In 2003, Osborn and his wife changed title to their home from community property to joint tenancy. Perkins argues that this was a fraudulent transfer and which a Chapter 7 trustee would avoid and which would result in a larger dividend for him in Chapter 7 than Osborn's Chapter 13 plan affords him.
While the court remains unconvinced of Osborn's argument that transmutation of community property to joint tenancy is never fraudulent, it rejects completely Perkins' argument that Osborn has forfeited his homestead exemption as to the half of the property which was in his name on the date of filing of his bankruptcy. California Code of Civil Procedure § 704.710(c) defines a homestead as the dwelling in which the debtor resides; § 704.720(a) provides that a homestead is exempt. Perkins has cited no case where any court has held that a debtor who transmutates community property to joint tenancy forfeits all homestead rights.

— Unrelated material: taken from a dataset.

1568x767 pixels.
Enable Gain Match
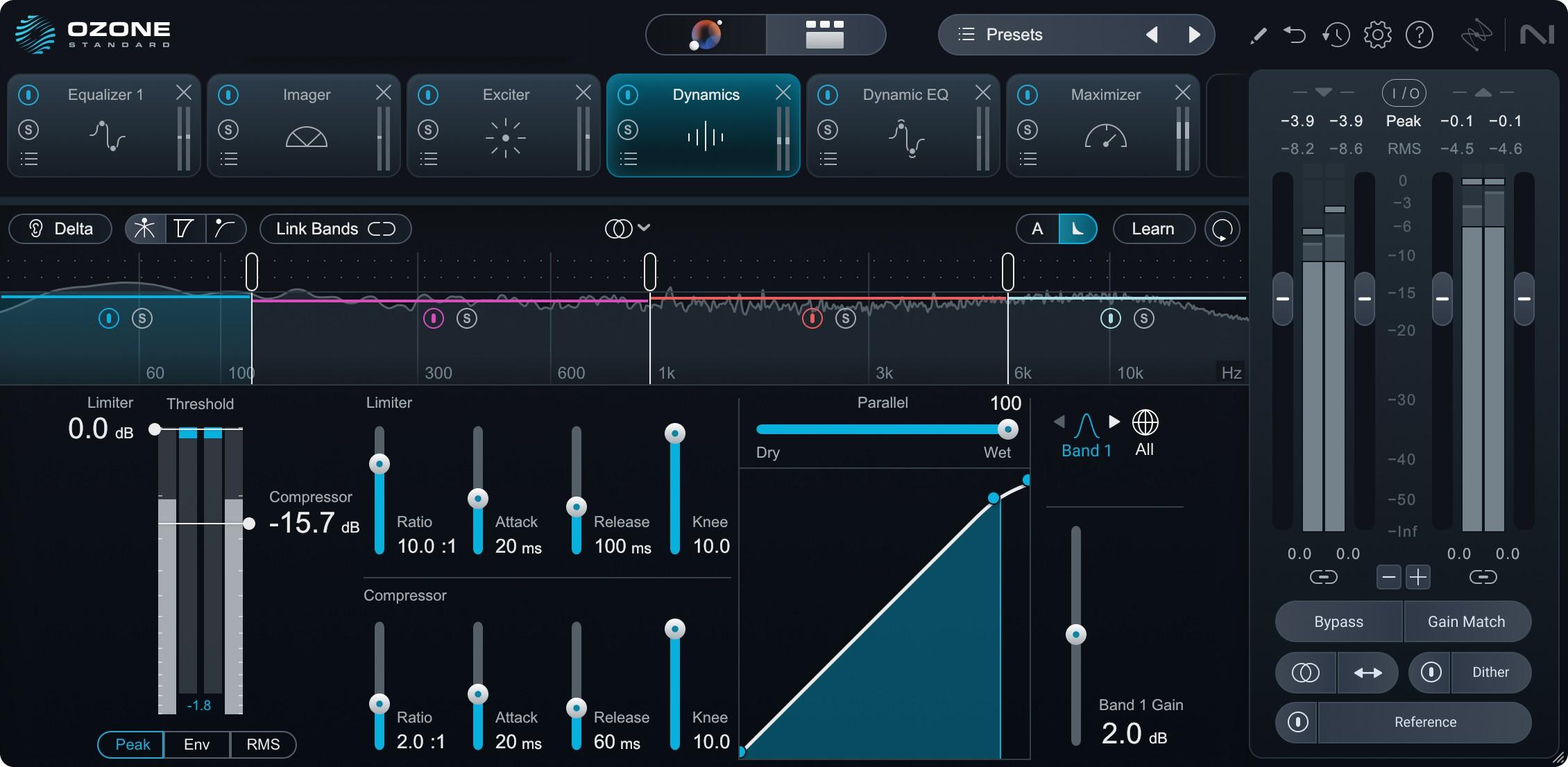pyautogui.click(x=1467, y=621)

Under bankruptcy law, a debtor is barred from exempting property which the trustee recovers by avoiding a fraudulent transfer. 11 U.S.C. § 522(g). However, Osborn's joint tenancy interest does not fall within this bar because as to this interest there is nothing for the trustee to recover. Section 522(g) only applies to property restored to the estate, not property already in the estate on the date of filing. See In re Glass, 60 F.3d 565, 568 (9th Cir. 1995).
Because there is so little equity in the property, the transmutation from community property to joint tenancy had no economic effect as long as Osborn had homestead rights in the property on the date he filed. Since he had such rights, a Chapter 7 trustee would not recover anything on account of the transmutation and Osborn's plan accordingly meets the requirements of § 1325(a)(4).

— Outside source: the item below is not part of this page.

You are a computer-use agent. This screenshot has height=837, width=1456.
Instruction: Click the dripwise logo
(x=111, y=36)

Or, if anything was recovered on account of the transmutation it would be smaller than the amount Osborn is to pay under his plan, so the plan still meets the requirements of § 1325(a)(4).

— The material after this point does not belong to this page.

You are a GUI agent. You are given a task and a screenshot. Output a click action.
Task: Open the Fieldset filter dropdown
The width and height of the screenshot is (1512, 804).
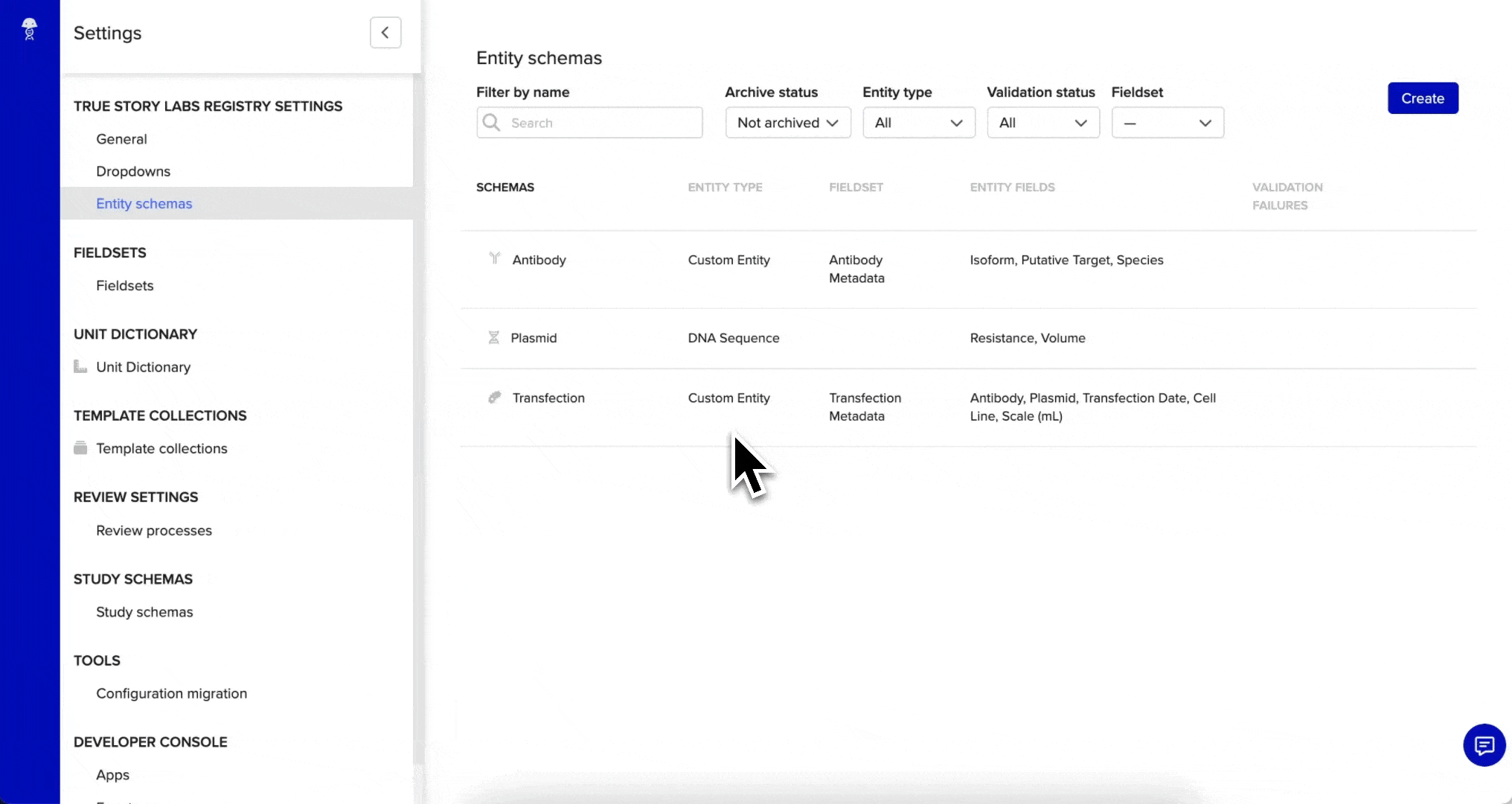(1167, 122)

After the court expressed scepticism about Perkins' forfeiture-of-homestead argument, Perkins argued that the $80,000.00 second deed of trust on the property was fraudulent or allowed Osborn to conceal assets. After further testimony, the court concludes that equivalent value was paid for the deed of trust and the proceeds were properly used to improve Osborn's home. While this was probably pre-bankruptcy planning, such conduct is permissible and neither the deed of trust nor the loan proceeds would be avoidable by a Chapter 7 trustee.
The only argument raised by Perkins which gives the court much pause is his argument that the transmutation from community property to joint tenancy is evidence bad faith. There is certainly every indication that this was done in order to reduce the consequences to Osborn's wife if Perkins obtained a judgment against Osborn. However, a fraudulent transfer is not per se bad faith so as to make an otherwise confirmable plan unconfirmable. None of Osborn's actions were taken in secret or concealed from Perkins or the Chapter 13 trustee. So long as Osborn's creditors are not faring worse under his Chapter 13 plan than they would fare under a hypothetical Chapter 7, the requirements of the Bankruptcy Code are met. Osborn's plan calls for large monthly payments and a significant dividend to creditors. Viewing all of the circumstances as a whole, the court finds good faith.
For the foregoing reasons, Osborn's plan will be confirmed. Counsel for Osborn shall submit an appropriate form of order.